--- START ---

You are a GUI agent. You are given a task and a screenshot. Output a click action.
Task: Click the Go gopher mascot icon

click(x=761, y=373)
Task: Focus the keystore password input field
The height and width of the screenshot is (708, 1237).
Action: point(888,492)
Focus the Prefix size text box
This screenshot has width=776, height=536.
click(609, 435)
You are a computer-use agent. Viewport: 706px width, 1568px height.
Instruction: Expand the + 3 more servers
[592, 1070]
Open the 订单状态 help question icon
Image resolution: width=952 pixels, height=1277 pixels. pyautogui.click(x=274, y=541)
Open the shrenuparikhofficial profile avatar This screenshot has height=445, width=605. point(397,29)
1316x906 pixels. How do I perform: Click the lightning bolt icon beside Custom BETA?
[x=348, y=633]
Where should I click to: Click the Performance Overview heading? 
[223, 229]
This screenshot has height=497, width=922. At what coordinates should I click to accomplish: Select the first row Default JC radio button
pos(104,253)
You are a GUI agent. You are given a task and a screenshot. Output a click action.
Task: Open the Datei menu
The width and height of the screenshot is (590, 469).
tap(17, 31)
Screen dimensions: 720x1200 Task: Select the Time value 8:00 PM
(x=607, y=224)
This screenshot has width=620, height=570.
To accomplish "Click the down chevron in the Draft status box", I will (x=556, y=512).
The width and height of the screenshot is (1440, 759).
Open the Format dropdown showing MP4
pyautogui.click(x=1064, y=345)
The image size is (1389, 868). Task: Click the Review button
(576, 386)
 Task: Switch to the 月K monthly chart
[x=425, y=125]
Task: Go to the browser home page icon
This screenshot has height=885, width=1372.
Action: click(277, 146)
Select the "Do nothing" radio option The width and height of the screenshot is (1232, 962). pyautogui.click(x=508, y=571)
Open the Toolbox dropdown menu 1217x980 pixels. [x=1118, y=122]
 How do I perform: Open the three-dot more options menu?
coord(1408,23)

--- END ---

Once you have read the data above, print all of it again exactly.

You are a GUI agent. You are given a task and a screenshot. Output a click action.
Task: Click the Go gopher mascot icon

click(x=761, y=373)
Task: Focus the keystore password input field
The height and width of the screenshot is (708, 1237).
Action: point(888,492)
Focus the Prefix size text box
This screenshot has width=776, height=536.
click(609, 435)
You are a computer-use agent. Viewport: 706px width, 1568px height.
Instruction: Expand the + 3 more servers
[592, 1070]
Open the 订单状态 help question icon
Image resolution: width=952 pixels, height=1277 pixels. pyautogui.click(x=274, y=541)
Open the shrenuparikhofficial profile avatar This screenshot has height=445, width=605. point(397,29)
1316x906 pixels. How do I perform: Click the lightning bolt icon beside Custom BETA?
[x=348, y=633]
Where should I click to: Click the Performance Overview heading? 
[223, 229]
This screenshot has height=497, width=922. At what coordinates should I click to accomplish: Select the first row Default JC radio button
pos(104,253)
You are a GUI agent. You are given a task and a screenshot. Output a click action.
Task: Open the Datei menu
The width and height of the screenshot is (590, 469).
tap(17, 31)
Screen dimensions: 720x1200 Task: Select the Time value 8:00 PM
(x=607, y=224)
This screenshot has width=620, height=570.
To accomplish "Click the down chevron in the Draft status box", I will (x=556, y=512).
The width and height of the screenshot is (1440, 759).
Open the Format dropdown showing MP4
pyautogui.click(x=1064, y=345)
The image size is (1389, 868). Task: Click the Review button
(576, 386)
 Task: Switch to the 月K monthly chart
[x=425, y=125]
Task: Go to the browser home page icon
This screenshot has height=885, width=1372.
Action: click(277, 146)
Select the "Do nothing" radio option The width and height of the screenshot is (1232, 962). pyautogui.click(x=508, y=571)
Open the Toolbox dropdown menu 1217x980 pixels. [x=1118, y=122]
 How do I perform: Open the three-dot more options menu?
coord(1408,23)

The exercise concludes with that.